Der neue armenische Premier Nikol Paschinjan sprach mit Zhanna Nemtsova über den Machtwechsel in Armenien sowie über die Beziehungen zum Kreml und zur EU.

Armenien Eriwan DW Interview Nikol Paschinjan
Bild: DW

Der Politiker und Journalist Nikol Paschinjan hat im Frühjahr 2018 bei den friedlichen Massenprotesten in Armenien eine wichtige Rolle gespielt. Der bisherige Regierungschef Sersch Sargsjan trat zurück und am 8. Mai wurde Paschinjan im zweiten Anlauf im Parlament zum neuen Premierminister gewählt.
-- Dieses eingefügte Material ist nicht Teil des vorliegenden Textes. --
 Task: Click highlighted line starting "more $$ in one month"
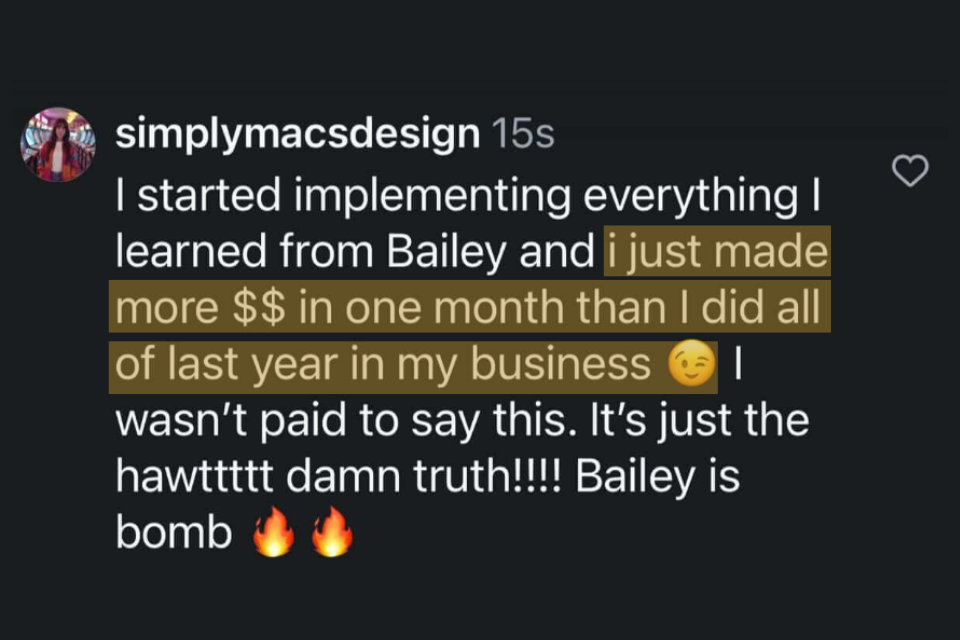click(x=470, y=310)
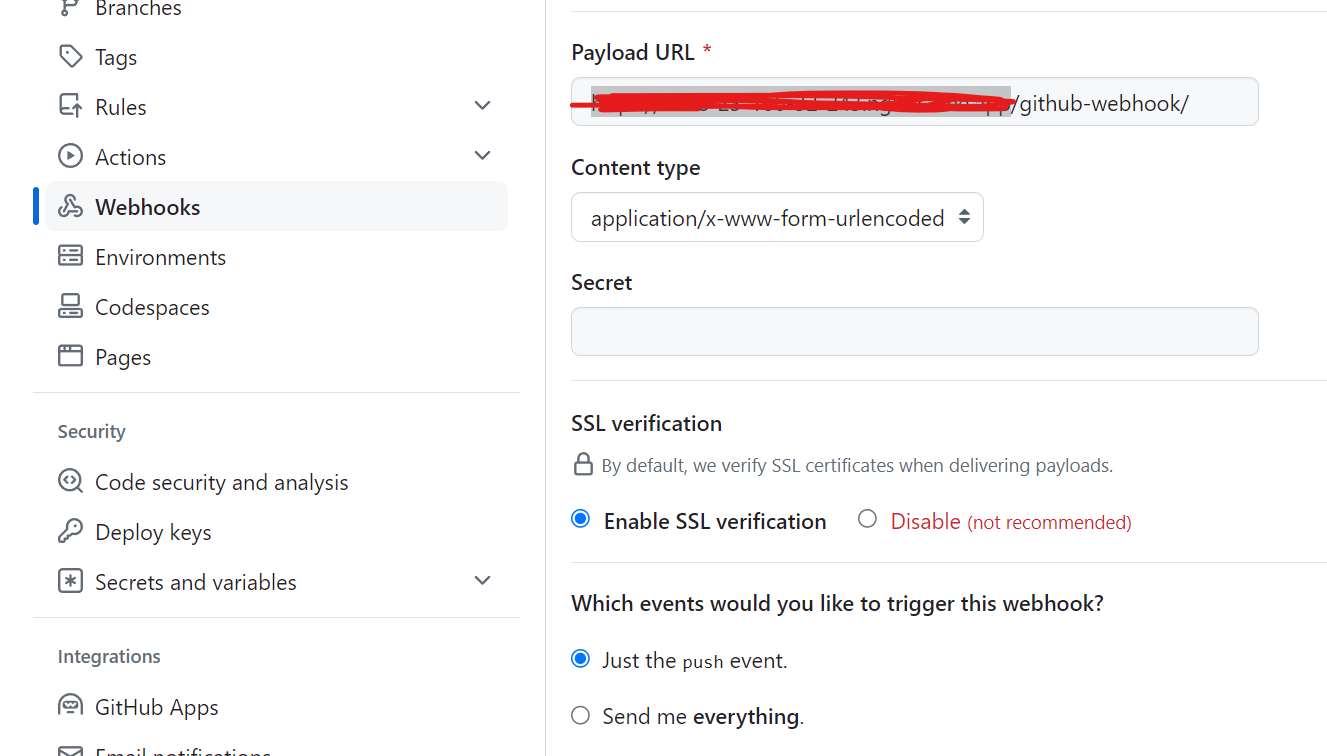This screenshot has height=756, width=1327.
Task: Click the Pages browser icon
Action: pyautogui.click(x=70, y=356)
Deutsche Welle: Herr Paschinjan, wie würden Sie beschreiben, was in Armenien passiert ist? War es ein Machtwechsel unter öffentlichem Druck oder eine Revolution?

Nikol Paschinjan: Ich würde von der Rückgabe der Macht an die Menschen sprechen. Es war ein Machtwechsel, den die Menschen wollten. Es war eine samtene gewaltlose Revolution des Volkes. Man sollte diese Revolution nicht als "bunte Revolution" bezeichnen. Denn dieser Begriff impliziert politische Vorgänge, hinter denen ein großer geopolitischer Kontext steht. In unserem Fall waren es interne Vorgänge innerhalb der Republik Armenien, die vom armenischen Volk ausgingen.
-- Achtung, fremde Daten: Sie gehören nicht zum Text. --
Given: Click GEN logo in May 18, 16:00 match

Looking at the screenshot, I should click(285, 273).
Also waren die Revolutionen in anderen Ex-Sowjetrepubliken anderer Natur? Zum Beispiel die in Georgien oder in der Ukraine?

Natürlich. Nach jenen Revolutionen änderte sich die Außenpolitik dieser Länder. Wir aber haben gesagt, dass wir die bisherige Außenpolitik Armeniens fortsetzen werden. Wir werden sowohl die armenisch-russischen Beziehungen als auch die Beziehungen zur EU, den USA, zum Iran und zu Georgien weiterentwickeln.

Zhanna Nemzowa im Gespräch mit Nikol PaschinjanBild: DW

Meist hat der Kreml auf Revolutionen in anderen postsowjetischen Ländern nervös reagiert. Warum hat Präsident Wladimir Putin nicht in die Ereignisse in Armenien eingegriffen?

Armenien ist nicht einfach ein weiteres postsowjetisches Land. Wir gehen sehr behutsam mit unserer Souveränität und Unabhängigkeit um. Das ist das Hauptmerkmal unseres Staates.

Warum sind Sie im Vergleich zu anderen Anführern des Bürgerprotests gegenüber Moskau so friedliebend gestimmt?

Armenien ist ein friedliebendes Land und wir sind eine friedliebende Nation. Natürlich können wir uns, wenn nötig, auch verteidigen. Aber wir unterhalten enge Beziehungen zu Russland und ich bin mir sicher, dass sie noch vertieft werden. Zudem haben wir gute Beziehungen zur EU, die wir weiterentwickeln wollen. Außerdem wollen wir unsere Beziehungen zu den USA, zum Iran, zu Georgien und zu allen Ländern weiterentwickeln, die daran Interesse haben.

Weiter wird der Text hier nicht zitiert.